Turn the stretch of items from the line containing "Task: Select the fifth" through the last item into a numbered list, one line per number, skipping any blank lines.

* begin *

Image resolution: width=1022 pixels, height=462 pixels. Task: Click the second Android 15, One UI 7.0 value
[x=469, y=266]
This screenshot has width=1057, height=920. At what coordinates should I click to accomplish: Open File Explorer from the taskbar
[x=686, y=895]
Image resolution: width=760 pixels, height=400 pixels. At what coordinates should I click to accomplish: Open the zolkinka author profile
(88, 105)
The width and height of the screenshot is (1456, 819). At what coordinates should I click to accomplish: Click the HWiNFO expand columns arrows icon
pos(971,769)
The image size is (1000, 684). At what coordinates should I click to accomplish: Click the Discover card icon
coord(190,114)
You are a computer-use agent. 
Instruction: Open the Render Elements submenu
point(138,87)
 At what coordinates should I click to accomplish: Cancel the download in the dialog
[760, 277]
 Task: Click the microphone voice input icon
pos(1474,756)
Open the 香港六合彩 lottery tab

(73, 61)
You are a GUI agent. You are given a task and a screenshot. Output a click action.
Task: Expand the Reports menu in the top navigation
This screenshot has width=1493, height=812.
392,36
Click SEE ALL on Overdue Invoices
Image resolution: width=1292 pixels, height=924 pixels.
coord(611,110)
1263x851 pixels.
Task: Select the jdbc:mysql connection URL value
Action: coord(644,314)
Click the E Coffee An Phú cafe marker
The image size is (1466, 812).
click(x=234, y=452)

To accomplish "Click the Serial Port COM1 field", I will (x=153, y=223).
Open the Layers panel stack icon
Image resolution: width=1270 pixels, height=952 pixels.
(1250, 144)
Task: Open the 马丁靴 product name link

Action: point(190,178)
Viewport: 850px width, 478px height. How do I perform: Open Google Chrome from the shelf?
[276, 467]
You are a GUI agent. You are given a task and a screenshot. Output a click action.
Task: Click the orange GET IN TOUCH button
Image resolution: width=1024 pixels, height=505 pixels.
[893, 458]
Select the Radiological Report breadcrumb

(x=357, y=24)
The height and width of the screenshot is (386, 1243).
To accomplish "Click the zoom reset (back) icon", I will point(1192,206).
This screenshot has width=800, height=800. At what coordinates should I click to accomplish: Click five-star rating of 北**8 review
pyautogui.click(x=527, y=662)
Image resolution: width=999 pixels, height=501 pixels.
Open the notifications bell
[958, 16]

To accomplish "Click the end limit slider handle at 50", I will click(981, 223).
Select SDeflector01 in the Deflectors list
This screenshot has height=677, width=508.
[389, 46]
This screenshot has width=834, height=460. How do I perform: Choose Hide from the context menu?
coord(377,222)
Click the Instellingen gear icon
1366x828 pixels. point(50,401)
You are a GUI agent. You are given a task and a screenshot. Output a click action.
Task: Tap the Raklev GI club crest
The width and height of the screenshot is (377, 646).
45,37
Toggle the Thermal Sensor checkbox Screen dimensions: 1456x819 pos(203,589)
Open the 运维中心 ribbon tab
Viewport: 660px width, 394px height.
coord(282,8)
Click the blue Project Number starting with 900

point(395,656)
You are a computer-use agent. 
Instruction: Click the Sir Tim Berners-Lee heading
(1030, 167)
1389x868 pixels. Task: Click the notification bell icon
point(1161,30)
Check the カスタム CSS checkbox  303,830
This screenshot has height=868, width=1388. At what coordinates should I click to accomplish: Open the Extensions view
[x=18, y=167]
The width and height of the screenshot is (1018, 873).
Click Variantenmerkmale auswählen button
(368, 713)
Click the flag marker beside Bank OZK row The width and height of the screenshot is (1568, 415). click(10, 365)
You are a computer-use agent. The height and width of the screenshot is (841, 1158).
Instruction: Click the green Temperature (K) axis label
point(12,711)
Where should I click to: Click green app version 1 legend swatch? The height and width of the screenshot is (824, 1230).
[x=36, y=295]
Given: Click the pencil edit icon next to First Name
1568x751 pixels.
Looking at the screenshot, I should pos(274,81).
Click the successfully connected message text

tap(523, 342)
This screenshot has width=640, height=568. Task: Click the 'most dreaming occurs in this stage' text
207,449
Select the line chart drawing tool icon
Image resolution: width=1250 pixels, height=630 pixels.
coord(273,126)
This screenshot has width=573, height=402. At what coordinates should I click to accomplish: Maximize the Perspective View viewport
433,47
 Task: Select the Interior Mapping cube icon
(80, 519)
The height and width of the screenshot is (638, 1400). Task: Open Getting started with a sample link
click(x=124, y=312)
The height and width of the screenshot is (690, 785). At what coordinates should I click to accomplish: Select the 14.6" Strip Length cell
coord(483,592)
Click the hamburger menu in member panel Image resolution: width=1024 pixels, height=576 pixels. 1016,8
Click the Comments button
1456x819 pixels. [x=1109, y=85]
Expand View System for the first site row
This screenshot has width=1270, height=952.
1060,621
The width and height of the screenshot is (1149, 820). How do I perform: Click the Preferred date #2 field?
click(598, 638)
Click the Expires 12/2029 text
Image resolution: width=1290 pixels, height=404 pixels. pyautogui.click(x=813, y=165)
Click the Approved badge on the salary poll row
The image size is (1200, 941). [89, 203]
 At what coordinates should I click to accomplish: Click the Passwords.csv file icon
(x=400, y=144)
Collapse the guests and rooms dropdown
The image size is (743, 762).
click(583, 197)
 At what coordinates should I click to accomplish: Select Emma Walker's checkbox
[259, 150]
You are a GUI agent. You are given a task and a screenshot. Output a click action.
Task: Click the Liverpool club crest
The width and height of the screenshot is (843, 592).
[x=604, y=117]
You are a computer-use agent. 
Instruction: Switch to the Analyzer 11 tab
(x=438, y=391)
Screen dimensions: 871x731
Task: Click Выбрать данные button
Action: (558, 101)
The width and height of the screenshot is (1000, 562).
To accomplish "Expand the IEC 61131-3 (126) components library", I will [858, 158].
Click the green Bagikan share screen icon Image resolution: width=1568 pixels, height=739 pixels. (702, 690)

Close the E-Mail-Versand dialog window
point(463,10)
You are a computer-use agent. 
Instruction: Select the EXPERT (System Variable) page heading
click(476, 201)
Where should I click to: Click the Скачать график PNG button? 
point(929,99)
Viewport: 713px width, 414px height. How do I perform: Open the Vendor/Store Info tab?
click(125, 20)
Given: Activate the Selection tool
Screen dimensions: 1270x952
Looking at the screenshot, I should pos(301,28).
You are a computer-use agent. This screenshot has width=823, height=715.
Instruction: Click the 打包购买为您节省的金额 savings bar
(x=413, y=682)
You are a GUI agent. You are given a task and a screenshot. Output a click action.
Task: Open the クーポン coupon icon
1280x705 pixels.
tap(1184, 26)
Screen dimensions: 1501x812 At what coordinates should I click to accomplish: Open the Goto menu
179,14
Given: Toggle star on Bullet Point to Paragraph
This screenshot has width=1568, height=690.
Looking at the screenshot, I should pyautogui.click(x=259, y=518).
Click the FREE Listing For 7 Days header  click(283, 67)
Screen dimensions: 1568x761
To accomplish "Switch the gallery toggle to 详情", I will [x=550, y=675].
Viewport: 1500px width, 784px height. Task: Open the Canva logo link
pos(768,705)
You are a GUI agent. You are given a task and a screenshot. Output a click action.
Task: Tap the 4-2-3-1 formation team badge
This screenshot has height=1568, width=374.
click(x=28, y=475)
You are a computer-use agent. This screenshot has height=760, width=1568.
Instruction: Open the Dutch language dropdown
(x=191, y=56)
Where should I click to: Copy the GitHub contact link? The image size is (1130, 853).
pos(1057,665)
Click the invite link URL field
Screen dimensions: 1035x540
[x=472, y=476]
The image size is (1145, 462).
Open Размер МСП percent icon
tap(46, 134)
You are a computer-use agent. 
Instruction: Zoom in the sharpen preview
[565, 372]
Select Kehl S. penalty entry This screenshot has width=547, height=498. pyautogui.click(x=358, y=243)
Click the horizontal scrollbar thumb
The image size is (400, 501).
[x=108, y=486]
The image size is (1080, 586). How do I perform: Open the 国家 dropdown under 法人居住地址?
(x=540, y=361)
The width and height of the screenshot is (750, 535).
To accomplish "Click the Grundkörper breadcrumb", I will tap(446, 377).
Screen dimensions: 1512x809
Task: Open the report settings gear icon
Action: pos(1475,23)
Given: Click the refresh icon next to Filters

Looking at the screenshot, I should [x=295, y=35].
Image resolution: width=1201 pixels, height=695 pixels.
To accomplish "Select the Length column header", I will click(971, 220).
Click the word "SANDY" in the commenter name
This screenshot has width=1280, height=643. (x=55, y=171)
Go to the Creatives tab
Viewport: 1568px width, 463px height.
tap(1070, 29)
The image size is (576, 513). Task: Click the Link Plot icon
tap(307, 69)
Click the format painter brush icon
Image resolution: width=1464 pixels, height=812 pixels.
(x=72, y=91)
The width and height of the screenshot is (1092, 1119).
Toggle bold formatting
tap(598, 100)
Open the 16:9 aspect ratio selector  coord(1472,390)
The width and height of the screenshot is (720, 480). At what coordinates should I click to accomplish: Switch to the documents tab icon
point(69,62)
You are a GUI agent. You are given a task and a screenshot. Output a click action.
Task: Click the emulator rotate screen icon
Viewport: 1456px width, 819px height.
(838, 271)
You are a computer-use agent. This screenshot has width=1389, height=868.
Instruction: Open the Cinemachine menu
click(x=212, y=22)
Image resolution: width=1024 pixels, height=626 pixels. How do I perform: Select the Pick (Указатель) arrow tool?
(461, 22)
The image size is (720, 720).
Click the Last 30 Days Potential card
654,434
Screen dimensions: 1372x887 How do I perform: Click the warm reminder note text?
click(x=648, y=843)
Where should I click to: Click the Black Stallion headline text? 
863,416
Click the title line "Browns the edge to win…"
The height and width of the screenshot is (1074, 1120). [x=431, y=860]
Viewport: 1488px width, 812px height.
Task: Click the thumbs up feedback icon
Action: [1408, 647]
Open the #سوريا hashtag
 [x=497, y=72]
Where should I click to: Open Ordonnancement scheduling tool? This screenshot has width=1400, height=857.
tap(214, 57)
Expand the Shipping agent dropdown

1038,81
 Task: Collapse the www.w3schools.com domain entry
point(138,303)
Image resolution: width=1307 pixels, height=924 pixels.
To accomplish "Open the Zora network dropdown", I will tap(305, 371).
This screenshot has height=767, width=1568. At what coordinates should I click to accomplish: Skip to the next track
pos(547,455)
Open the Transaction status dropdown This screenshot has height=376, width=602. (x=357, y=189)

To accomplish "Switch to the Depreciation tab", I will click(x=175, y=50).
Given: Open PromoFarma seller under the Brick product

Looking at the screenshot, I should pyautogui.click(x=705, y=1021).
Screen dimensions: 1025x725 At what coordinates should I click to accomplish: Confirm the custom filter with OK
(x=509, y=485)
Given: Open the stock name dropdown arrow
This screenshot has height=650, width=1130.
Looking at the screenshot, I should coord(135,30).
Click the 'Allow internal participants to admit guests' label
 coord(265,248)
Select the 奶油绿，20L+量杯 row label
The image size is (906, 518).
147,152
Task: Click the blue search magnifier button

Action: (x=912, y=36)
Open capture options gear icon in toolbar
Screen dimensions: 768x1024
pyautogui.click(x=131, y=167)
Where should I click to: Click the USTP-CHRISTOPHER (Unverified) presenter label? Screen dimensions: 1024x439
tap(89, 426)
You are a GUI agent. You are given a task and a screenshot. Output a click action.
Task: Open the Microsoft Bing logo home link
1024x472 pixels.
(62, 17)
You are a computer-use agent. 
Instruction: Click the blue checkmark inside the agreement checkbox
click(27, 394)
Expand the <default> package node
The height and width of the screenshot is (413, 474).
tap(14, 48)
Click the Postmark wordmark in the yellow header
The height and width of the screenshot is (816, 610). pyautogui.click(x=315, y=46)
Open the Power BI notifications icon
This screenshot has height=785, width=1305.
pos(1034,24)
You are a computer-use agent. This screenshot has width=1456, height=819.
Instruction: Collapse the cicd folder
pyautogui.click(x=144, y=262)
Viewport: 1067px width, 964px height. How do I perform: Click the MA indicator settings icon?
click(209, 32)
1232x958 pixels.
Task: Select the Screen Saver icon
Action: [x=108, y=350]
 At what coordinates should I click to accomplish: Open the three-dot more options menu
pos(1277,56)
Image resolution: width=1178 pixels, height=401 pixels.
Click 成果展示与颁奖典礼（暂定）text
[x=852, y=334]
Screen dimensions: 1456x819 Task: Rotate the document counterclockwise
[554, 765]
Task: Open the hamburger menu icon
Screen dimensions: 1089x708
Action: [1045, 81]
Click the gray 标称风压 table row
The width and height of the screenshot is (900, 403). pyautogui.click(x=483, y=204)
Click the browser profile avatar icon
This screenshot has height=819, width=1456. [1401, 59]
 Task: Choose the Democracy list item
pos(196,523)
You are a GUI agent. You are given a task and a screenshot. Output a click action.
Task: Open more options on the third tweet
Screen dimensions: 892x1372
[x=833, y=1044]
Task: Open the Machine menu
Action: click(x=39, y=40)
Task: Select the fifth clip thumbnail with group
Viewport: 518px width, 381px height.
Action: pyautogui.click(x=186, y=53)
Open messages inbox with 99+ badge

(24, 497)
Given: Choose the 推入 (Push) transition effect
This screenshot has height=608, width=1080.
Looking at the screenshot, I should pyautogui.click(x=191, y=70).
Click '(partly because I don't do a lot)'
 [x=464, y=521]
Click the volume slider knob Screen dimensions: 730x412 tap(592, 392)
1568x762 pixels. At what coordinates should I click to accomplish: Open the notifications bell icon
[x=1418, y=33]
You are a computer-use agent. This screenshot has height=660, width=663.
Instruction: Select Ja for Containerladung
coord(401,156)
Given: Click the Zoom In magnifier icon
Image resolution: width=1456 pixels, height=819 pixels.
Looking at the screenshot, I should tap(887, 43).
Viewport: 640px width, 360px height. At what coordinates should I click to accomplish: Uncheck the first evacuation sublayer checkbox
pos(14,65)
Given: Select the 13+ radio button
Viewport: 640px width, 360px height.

* end *

*Complete output*.
1. Task: Select the fifth clip thumbnail with group
2. Viewport: 518px width, 381px height.
3. Action: pyautogui.click(x=186, y=53)
4. Open messages inbox with 99+ badge
5. (24, 497)
6. Given: Choose the 推入 (Push) transition effect
7. This screenshot has height=608, width=1080.
8. Looking at the screenshot, I should pyautogui.click(x=191, y=70).
9. Click '(partly because I don't do a lot)'
10.  [x=464, y=521]
11. Click the volume slider knob Screen dimensions: 730x412 tap(592, 392)
12. 1568x762 pixels. At what coordinates should I click to accomplish: Open the notifications bell icon
13. [x=1418, y=33]
14. You are a computer-use agent. This screenshot has height=660, width=663.
15. Instruction: Select Ja for Containerladung
16. coord(401,156)
17. Given: Click the Zoom In magnifier icon
18. Image resolution: width=1456 pixels, height=819 pixels.
19. Looking at the screenshot, I should tap(887, 43).
20. Viewport: 640px width, 360px height. At what coordinates should I click to accomplish: Uncheck the first evacuation sublayer checkbox
21. pos(14,65)
22. Given: Select the 13+ radio button
23. Viewport: 640px width, 360px height.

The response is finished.